Methods Retrospective analysis was performed on 606 GTN patients with pulmonary metastasis who received standardized chemotherapy as initial treatment in Peking Union Medical College Hospital (PUMCH) from January 2002 to December 2018. The patients were divided into the surgery (51 patients) and non-surgery groups (555 patients). The prognosis of these patients was compared. Risk factors affecting recurrence were analyzed to explore the effect of pulmonary resection.
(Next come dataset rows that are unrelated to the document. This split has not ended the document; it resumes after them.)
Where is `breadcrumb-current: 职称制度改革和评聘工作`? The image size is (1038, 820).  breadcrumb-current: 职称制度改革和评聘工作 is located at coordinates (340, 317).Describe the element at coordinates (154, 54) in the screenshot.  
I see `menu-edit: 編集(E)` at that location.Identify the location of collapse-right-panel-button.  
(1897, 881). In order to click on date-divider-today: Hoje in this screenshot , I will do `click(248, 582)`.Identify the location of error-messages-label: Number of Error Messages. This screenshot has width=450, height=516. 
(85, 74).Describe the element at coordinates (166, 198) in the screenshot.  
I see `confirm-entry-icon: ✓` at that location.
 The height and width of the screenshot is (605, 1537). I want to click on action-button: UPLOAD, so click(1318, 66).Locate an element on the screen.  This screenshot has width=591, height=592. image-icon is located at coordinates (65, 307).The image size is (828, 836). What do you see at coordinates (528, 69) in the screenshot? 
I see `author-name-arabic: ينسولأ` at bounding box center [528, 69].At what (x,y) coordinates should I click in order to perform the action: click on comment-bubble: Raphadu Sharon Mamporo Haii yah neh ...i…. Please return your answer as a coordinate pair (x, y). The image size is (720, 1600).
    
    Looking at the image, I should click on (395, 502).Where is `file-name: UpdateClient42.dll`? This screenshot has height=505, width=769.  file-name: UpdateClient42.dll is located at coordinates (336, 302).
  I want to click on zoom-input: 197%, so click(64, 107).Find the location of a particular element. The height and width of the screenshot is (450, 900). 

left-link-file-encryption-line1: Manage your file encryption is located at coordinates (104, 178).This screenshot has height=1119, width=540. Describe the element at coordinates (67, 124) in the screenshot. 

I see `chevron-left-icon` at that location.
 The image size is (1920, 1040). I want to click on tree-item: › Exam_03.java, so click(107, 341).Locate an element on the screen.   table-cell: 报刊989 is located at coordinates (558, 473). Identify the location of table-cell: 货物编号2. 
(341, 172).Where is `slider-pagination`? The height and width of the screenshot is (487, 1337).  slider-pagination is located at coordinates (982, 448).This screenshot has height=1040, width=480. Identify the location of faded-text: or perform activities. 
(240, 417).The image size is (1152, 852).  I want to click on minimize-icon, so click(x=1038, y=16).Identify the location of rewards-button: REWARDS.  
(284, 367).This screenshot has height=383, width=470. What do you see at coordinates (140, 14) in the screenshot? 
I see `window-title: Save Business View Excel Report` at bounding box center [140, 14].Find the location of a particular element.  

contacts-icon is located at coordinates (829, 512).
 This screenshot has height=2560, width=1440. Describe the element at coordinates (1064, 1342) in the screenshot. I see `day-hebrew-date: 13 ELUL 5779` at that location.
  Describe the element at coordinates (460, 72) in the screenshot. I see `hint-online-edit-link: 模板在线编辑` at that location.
Results Among low-risk patients, CR rate is 100% and recurrence rate is below 1% in both groups .Among high-risk patients, CR rate and recurrence rate are 93.5% and 10.3% in the surgery group and 94.7% and 14.3% in the non-surgery group, respectively.There was no significant difference in all prognosis features between the two groups.(all with P>0.05). No significant difference was found in recurrence rates considering the recurrence risk factors(≥3.2 cm residual lung lesions; FIGO score≥9.0;drug resistance) between the two groups (all with P>0.05).

Conclusion/Implications After standardized chemotherapy, pulmonary resection is not necessary for initially treated stage III GTN patients whose blood β-hCG drop to normal levels and residual lung lesions remain stable . These patients should be closely monitored during the follow-up regardless of the size of residual lung lesions or high/low risk score, especially within 1 year after CR.